文摘AIM: To assess the clinical presentation and genotypes of delta hepatitis in local population. METHODS: In this prospective study, 39 consecutive patients who were positive for HBsAg and hepatitis D virus (HDV) antibody were included. The patients were divided in two groups on the basis of presence or absence of HDV RNA and a comparative study was done. Genotype of HDV was determined in PCR positive patients. RESULTS: Overall there is male dominance, in which 34 patients out of 39 (87.2%) were male.
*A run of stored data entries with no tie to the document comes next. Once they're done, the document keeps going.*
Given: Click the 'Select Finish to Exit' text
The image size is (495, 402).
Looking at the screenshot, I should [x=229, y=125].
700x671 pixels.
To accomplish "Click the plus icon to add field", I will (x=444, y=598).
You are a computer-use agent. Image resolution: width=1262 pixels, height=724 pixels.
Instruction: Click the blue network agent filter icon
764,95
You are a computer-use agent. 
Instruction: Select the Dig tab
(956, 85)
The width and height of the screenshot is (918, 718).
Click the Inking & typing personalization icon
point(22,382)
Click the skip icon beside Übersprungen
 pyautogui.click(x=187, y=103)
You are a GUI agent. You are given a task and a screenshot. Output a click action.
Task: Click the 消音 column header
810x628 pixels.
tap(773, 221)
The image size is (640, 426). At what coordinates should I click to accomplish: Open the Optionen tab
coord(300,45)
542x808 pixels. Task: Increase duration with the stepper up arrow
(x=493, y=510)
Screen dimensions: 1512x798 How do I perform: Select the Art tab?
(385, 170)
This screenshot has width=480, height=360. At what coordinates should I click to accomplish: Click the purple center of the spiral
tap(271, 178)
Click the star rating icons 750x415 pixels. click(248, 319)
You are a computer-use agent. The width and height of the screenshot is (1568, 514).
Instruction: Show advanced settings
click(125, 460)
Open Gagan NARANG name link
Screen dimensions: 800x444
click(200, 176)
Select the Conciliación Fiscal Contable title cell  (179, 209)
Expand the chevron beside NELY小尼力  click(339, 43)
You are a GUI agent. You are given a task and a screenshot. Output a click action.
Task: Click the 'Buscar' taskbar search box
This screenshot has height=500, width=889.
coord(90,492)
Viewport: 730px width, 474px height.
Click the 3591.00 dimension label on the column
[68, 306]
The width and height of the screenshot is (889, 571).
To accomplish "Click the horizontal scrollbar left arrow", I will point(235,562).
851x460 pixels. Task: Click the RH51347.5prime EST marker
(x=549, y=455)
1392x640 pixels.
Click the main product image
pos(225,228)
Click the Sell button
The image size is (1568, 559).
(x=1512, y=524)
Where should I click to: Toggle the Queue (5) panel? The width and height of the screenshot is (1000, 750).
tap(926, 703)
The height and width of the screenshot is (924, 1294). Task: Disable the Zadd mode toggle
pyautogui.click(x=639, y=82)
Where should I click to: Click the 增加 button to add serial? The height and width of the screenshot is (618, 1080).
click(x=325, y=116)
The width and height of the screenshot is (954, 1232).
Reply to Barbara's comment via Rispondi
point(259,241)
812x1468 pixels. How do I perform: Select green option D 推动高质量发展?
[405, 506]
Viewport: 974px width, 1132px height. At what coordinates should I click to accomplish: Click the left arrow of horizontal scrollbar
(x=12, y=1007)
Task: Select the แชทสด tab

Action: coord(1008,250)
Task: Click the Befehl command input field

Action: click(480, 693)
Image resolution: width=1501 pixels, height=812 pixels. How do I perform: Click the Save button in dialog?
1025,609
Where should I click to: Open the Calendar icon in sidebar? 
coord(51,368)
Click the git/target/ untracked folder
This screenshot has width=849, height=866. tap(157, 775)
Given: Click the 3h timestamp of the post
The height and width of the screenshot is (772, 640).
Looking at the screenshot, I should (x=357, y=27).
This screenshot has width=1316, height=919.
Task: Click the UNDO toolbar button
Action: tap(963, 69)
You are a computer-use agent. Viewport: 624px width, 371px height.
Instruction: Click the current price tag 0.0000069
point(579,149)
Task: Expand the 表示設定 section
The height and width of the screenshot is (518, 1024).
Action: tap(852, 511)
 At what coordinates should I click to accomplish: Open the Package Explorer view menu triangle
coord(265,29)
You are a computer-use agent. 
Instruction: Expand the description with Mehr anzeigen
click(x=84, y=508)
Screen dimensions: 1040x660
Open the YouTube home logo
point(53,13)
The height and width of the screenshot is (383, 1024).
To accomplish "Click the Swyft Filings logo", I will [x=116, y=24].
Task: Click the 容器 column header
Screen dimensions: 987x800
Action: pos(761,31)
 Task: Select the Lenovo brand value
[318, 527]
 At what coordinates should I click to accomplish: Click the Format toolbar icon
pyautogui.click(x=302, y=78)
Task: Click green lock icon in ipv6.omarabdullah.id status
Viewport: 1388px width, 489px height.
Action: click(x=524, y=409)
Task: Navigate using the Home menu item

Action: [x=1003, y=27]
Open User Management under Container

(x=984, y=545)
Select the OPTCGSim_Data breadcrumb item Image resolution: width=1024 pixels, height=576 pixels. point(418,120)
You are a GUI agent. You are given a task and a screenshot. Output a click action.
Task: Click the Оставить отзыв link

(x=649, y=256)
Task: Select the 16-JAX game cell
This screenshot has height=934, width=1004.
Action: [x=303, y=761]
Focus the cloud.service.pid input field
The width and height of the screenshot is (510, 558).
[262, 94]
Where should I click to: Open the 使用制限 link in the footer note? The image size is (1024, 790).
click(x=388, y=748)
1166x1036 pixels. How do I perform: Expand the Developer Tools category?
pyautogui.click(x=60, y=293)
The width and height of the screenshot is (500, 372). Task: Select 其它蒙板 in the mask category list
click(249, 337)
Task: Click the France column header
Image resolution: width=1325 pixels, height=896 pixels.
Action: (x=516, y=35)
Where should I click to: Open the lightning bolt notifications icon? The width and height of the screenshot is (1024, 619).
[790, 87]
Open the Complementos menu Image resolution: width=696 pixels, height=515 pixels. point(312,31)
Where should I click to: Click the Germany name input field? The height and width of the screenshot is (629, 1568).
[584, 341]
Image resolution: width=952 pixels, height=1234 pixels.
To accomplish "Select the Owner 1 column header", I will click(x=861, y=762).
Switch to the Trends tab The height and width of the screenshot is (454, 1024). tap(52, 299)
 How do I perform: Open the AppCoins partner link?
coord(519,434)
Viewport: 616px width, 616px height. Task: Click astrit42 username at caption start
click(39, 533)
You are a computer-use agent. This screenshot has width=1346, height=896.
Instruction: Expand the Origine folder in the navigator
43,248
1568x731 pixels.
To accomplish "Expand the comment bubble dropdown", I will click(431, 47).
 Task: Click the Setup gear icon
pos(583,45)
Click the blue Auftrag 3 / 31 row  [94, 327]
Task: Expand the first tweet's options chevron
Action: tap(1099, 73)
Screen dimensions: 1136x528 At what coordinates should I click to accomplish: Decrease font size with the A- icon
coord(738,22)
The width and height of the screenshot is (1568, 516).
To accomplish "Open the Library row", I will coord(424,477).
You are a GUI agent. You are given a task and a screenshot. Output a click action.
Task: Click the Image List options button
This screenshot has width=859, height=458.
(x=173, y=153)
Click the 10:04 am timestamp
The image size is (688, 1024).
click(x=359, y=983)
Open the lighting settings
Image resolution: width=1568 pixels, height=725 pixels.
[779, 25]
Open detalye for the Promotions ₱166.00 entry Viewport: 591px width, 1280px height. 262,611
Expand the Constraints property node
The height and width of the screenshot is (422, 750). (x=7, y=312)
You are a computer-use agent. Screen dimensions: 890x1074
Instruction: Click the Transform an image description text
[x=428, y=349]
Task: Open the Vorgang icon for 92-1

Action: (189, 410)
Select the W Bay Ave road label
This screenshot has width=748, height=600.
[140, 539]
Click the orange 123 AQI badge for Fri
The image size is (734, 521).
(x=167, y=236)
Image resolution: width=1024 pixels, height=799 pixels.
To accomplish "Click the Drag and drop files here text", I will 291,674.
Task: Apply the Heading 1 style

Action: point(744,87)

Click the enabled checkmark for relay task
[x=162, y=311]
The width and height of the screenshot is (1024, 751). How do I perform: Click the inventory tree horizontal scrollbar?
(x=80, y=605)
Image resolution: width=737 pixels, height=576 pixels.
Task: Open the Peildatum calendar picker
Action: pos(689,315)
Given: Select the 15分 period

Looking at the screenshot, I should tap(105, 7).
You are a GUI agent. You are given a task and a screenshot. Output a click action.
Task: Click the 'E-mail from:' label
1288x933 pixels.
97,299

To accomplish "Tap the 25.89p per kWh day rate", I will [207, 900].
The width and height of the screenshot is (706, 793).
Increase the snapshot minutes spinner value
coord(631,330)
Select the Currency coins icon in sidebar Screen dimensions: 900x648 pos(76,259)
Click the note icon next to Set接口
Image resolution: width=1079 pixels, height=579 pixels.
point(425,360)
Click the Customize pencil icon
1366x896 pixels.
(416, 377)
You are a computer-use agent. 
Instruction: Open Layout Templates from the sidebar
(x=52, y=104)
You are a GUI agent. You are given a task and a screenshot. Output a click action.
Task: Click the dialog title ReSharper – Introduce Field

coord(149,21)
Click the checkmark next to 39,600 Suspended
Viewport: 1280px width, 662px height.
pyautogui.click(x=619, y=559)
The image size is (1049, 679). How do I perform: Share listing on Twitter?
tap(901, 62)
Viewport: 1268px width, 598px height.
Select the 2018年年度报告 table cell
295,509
Twenty (51%) patients were from the adjacent areas of three provinces; Sindh, Punjab and Balochistan indicating the higher prevalence of delta hepatitis in this mid region of Pakistan. Patients of all age groups were affected with delta hepatitis (median 31.5 years, range 12-75). HDV RNA was detectable in 23 patients (59%). All the HDV strains belonged to genotype I. HBV DNA was detectable only in 3 cases who were also HBeAg and HDV RNA positive. Patients with detectable HDV RNA were younger than patients with undetectable RNA; mean age 29.7±12.8 years vs 36.8±15.2. There were no statistically significant differences in the clinical presentation and routine biochemical profile of patients with detectable or undetectable HDV RNA. Clinical cirrhosis was present in 19 (49%) patients; 12 with detectable RNA and 7 with undetectable HDV RNA (P = 0.748). Decompensated disease was seen in eight patients; five and three respectively from each group. Four patients with undetectable RNA and two patients with detectable RNA had normal ALT and ultrasound abdomen. CONCLUSION: HDV may infect at any age, usually young adult males. Genotype I is prevalent. With time some of the patients become HDV RNA negative or asymptomatic carrier. Most of the patients have suppressed HBV DNA replication. Significant numbers of patients have cirrhosis.